___ Data rows ___
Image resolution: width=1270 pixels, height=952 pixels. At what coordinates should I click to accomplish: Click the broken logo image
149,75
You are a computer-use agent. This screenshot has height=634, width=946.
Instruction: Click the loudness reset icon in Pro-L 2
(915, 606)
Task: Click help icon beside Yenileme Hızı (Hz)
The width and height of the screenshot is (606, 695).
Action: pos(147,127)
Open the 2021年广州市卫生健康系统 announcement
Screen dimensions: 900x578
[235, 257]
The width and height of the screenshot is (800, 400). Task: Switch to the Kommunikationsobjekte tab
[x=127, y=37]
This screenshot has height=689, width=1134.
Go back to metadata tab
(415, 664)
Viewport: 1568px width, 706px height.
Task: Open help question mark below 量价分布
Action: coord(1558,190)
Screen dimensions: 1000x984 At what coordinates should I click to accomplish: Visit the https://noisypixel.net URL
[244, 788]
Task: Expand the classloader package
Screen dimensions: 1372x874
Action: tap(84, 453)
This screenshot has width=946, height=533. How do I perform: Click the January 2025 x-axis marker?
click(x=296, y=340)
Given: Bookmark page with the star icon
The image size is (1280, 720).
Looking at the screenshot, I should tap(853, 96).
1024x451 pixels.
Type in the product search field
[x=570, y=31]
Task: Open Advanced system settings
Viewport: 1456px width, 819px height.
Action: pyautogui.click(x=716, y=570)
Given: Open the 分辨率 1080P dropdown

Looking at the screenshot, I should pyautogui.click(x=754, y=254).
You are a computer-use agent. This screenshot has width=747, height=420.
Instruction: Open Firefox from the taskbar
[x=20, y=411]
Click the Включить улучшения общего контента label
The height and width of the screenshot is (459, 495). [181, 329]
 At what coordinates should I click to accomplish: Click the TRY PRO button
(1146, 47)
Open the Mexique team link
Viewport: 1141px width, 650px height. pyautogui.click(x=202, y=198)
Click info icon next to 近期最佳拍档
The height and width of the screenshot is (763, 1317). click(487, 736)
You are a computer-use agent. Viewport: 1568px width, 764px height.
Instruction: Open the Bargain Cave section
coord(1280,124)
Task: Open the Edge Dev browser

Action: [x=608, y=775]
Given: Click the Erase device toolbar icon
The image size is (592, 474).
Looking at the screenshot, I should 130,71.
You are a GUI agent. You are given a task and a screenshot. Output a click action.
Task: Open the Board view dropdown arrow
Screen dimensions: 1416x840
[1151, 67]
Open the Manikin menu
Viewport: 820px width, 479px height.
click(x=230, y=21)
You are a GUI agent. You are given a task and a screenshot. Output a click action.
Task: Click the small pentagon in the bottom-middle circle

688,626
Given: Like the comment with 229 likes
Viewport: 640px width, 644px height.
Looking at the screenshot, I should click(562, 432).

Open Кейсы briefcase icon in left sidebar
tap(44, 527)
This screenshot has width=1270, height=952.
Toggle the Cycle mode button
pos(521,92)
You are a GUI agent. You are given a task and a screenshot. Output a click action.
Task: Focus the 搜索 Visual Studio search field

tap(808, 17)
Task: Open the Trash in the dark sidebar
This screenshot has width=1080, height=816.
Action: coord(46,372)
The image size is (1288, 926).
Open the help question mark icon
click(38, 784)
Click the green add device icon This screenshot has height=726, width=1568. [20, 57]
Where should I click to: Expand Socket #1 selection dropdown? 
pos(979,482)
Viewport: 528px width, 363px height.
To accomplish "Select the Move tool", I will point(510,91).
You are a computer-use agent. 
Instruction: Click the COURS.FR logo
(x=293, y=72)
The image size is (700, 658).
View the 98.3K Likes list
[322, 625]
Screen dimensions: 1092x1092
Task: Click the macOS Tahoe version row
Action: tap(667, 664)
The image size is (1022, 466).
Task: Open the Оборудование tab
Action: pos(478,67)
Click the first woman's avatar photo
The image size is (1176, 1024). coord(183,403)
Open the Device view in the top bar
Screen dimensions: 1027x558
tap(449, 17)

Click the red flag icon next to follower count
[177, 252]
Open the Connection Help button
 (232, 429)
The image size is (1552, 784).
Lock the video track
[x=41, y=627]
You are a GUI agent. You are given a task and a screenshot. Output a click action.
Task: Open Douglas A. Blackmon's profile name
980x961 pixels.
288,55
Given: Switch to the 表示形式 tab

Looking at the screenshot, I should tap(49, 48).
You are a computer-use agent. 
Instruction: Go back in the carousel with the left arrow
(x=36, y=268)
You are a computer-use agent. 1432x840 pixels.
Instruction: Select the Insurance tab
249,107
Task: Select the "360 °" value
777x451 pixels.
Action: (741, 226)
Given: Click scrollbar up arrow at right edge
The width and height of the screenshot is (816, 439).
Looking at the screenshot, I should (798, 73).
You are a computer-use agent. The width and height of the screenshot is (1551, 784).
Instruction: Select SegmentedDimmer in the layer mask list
___
Return every line of the data above that contains the string "icon".

Instruction: Click the loudness reset icon in Pro-L 2
Task: Click help icon beside Yenileme Hızı (Hz)
Given: Bookmark page with the star icon
Click info icon next to 近期最佳拍档
Given: Click the Erase device toolbar icon
Open Кейсы briefcase icon in left sidebar
Open the help question mark icon
Click the green add device icon This screenshot has height=726, width=1568. [20, 57]
Click the red flag icon next to follower count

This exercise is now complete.